For the workshop, I used my python material.  This is essentially the same stuff I used at the Chicago Section of AAPT.  Here are some notes.

  • The material basically this stuff on trinket.io.
  • I also have instructor materials and other files posted on the PICUP site.
  • It seems there were about 15 participants. The room had computers for people to use – that helps out a bunch.
  • There was an issue with the projector – it wasn’t quite working.  Someone brought in a backup, but it wasn’t bright enough.  It’s funny how small problems like this can make a big difference when people are learning.
  • Another issue for python workshops – variety of people.  Some people have never used python and some have experience. This makes it slightly difficult.
  • Other than that, I think the workshop went well.  I had one person ask me afterwards how to become an expert with python.  My response was to just keep practicing.  The best way to learn is to learn python to solve particular problems.  It’s pretty tough if you try to learn stuff without a purpose.  Oh, also – sloppy code is fine.

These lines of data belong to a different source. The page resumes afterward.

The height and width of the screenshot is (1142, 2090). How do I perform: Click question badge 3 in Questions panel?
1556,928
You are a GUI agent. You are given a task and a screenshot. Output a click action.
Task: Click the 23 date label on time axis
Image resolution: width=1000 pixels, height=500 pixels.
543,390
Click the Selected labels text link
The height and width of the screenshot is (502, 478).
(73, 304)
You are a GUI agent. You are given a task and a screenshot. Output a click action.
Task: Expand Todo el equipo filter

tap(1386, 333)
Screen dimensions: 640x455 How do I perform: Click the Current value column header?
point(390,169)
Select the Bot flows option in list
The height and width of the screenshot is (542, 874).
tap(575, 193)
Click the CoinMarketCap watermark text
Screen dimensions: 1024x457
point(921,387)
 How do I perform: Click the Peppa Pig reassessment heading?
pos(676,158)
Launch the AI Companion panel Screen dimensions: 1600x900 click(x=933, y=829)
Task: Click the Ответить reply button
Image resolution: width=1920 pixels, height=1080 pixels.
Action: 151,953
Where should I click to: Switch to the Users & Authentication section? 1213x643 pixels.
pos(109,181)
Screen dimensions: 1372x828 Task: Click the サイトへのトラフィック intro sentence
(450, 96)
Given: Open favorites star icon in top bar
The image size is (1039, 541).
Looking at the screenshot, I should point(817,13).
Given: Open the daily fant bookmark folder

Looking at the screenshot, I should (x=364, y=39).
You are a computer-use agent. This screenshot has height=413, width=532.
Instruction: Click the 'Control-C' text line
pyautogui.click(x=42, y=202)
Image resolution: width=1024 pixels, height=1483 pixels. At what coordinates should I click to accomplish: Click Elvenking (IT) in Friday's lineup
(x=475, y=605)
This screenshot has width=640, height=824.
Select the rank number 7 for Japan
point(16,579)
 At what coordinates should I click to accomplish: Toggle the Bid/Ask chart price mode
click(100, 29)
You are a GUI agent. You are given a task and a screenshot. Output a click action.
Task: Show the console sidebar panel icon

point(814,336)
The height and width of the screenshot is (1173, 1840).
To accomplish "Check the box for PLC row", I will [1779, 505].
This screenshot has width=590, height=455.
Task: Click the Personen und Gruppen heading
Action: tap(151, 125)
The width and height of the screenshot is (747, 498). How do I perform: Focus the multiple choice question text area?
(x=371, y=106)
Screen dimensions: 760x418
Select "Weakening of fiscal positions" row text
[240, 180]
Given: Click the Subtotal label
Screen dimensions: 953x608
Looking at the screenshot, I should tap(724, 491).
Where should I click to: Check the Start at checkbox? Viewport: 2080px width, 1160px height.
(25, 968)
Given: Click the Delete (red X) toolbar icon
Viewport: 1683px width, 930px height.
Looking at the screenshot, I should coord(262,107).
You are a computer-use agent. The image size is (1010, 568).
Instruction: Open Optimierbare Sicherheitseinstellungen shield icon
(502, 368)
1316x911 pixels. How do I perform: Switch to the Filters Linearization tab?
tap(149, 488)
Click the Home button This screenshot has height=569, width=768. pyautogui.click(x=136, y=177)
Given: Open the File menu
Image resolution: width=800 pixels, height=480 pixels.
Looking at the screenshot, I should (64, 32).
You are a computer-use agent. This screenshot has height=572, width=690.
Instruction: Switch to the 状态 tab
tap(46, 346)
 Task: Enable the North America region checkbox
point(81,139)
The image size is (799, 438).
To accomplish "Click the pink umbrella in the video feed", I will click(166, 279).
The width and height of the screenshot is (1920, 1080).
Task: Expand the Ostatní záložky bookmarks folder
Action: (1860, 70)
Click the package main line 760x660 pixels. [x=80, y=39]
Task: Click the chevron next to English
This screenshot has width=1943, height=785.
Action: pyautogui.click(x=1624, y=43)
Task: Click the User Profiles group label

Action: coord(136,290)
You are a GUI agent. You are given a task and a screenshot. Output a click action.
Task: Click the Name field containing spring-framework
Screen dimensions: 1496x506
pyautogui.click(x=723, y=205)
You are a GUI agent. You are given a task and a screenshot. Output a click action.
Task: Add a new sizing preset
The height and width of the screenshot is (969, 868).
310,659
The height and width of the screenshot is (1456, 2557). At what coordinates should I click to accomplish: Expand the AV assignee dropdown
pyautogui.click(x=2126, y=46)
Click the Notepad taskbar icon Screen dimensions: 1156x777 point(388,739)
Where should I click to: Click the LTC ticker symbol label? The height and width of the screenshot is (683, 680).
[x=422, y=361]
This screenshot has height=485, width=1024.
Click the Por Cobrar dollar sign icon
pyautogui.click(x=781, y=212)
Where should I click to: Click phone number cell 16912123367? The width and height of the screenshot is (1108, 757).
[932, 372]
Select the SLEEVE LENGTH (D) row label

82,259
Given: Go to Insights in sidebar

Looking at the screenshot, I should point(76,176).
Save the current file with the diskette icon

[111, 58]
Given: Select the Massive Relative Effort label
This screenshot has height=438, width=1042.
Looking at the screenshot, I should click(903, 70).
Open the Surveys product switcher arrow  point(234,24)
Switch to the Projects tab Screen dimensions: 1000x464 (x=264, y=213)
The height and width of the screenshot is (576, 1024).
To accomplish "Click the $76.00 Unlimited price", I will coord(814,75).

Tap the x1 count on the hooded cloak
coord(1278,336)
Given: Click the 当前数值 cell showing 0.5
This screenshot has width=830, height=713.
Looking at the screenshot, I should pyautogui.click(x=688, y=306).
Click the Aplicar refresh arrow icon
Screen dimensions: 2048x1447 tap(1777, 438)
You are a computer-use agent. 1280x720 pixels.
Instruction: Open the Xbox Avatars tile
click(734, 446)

Keynote: Science Communication with MacGyver and MythBusters

Normally, I give a talk that focuses on physics of science fiction or video analysis or something like that.  I’ve talked about science communication before – but in this case I wanted to include a bunch of examples from MacGyver and MythBusters – so I had to make a new talk.

Check out the venue (maybe it’s difficult to see from this pic though):

This is the “club level” of the University of Houston football stadium.  No, there wasn’t a game going on at the time (but that would have been funny).  It was a nice place – the screens were in a weird position, but still it was nice.  Oh, I did make one fairly big mistake.  I was having trouble with the projectors and I ended up with “mirroring” on my computer.  This means that I didn’t see the next slide and and I didn’t have a clock. I really like seeing a clock.

For the talk, I focused on 4 “rules” of science communication:

  • You can’t be 100% correct, but you can be 100% wrong
  • Build a bridge from the science to the audience (complicated, conceptual, or shiny physics).
  • Science fiction is still fiction.
  • Use mistakes as a foot in the door to talk about what you want.

Overall, I think it went well.  Oh, there was one great question at the end.  “How do we use science communication to help people understand climate change?”  My response: we need to focus on the nature of science and understanding of what exactly science is all about.